Plaintiff asserts that the basis for the agreement was to achieve savings on the part of plaintiff for termination services. By shifting traffic to the new network operator, plaintiff asserts, this agree ment was willfully circumvented by Broadnet Services as plaintiff was not able to achieve any savings. Broadnet Services is of the opinion that the porting was not only permissible in its relationship to plaintiff, but that porting was even mandatory with respect to major customer QSC. Moreover, specific future savings were never contractually agreed. A provision was formed for this case.
A lawsuit was filed at the regional court in Cologne against Broadnet Services and 010090. Plaintiff is seeking payment of a total of K€ 2,563 (with the amount of K€ 1,624 being sought from Broadnet Services and the amount of K€ 939 from 010090) plus interest.
Separate interconnection agreements exist between plaintiff and Broadnet Services and between plaintiff and 010090, governing, among other things, the termination of voice traffic from plaintiff's network to those telephone numbers connected in the Broadnet Services and 010090 networks, respectively. Broadnet Services and 010090 separately charge plaintiff for these termination services (Broadnet Services-B.1 and 010090-B.1). The fee stipulation procedure is fundamentally the same here as in the case described above. In a letter dated September 21, 2011, to Broadnet Services and in a letter dated August 18, 2011, to 010090, plaintiff exercised its contractual changein-demand right for the creation of further points of interconnection. The parties then conducted various talks aimed at avoiding physical expansion, including the option of agreeing a virtual rate structure for the traffic. After a paper containing the key points had initially been agreed at the management level, the detailed negotiations then wore on, and were fi nally broken off unsuccessfully at the end of October 2012.
Plaintiff asserts that both Broadnet Services as well as 010090 had broken off the negotiations in a breach of trust. The negotiations were conducted, plaintiff asserts, in order to avoid plaintiff's right to seek expansion.

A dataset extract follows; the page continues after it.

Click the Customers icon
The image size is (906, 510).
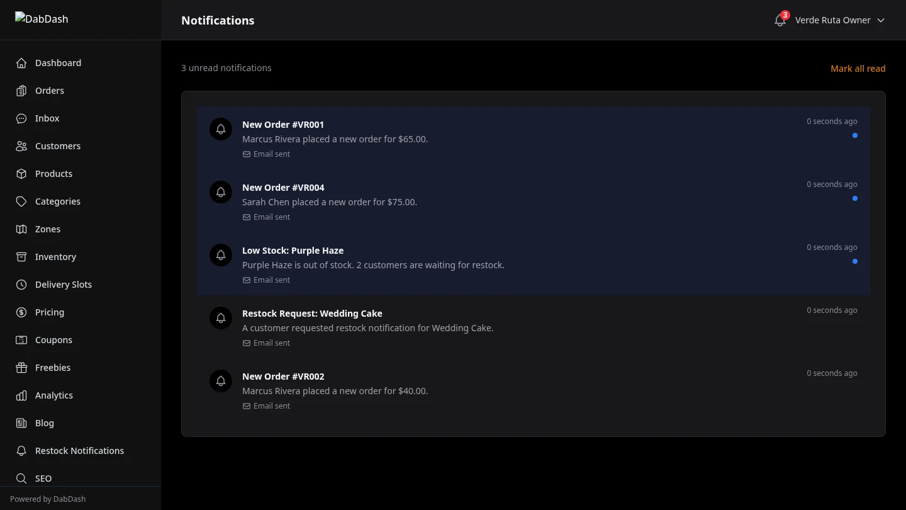click(21, 146)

Plaintiff asserts that it had only waived its change-in-demand right in trusting that the virtual rate structure agreement would be signed and that both companies had aroused this trust by agreeing to the paper containing the key points. The negotiations were then broken off as a result of unjustified claims made by Broadnet Services and 010090. With its lawsuit, plaintiff seeks to be given the same status as if the supplemental contractual agreement (virtual rate structure) had come into force. Broadband Services and 010090 view the matter such that plaintiff wished to add unacceptable terms and conditions to the agreement that were not contained in the paper containing the key points, and for this reason, alone, neither Broadnet Services nor 010090 was responsible for the breakdown in negotiations. No provision was formed for this case.

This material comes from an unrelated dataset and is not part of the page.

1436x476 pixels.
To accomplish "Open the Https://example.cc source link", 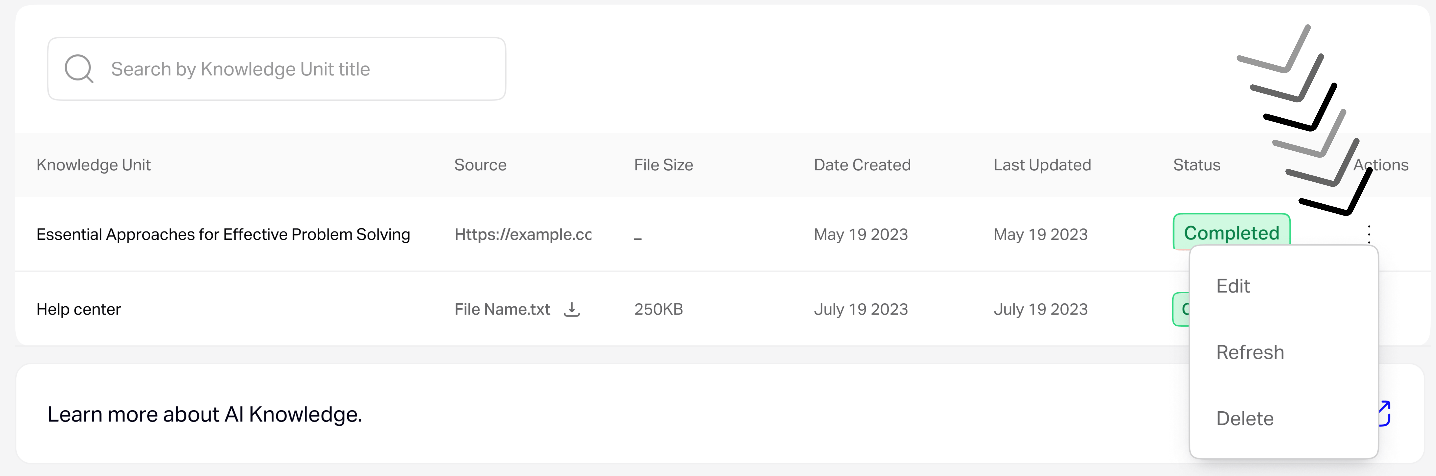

In a judicial review proceeding ("Spruchverfahren") at the regional court in Hamburg following the squeeze-out of the minority shareholders of what was originally INFO Gesellschaft für Informationssysteme Aktiengesellschaft (district court in Hamburg, HRB 36067, hereinafter called "Old INFO AG") within the framework of the merger of Old INFO AG with today's INFO Gesellschaft für Informationssysteme Aktiengesellschaft (at the time doing business as INFO Gesellschaft für Informationssysteme Holding Aktiengesellschaft, formerly IP Partner AG) ("INFO AG"), the petitioners (a total of 45) are seeking an increase in the cash settlement paid to them by INFO AG (€ 18.86 per no-par share of Old INFO AG) in mostly unspecified amounts. Should the court find that the cash settlement has to be increased, it would apply to all former minority shareholders of Old INFO AG (307,943 shares).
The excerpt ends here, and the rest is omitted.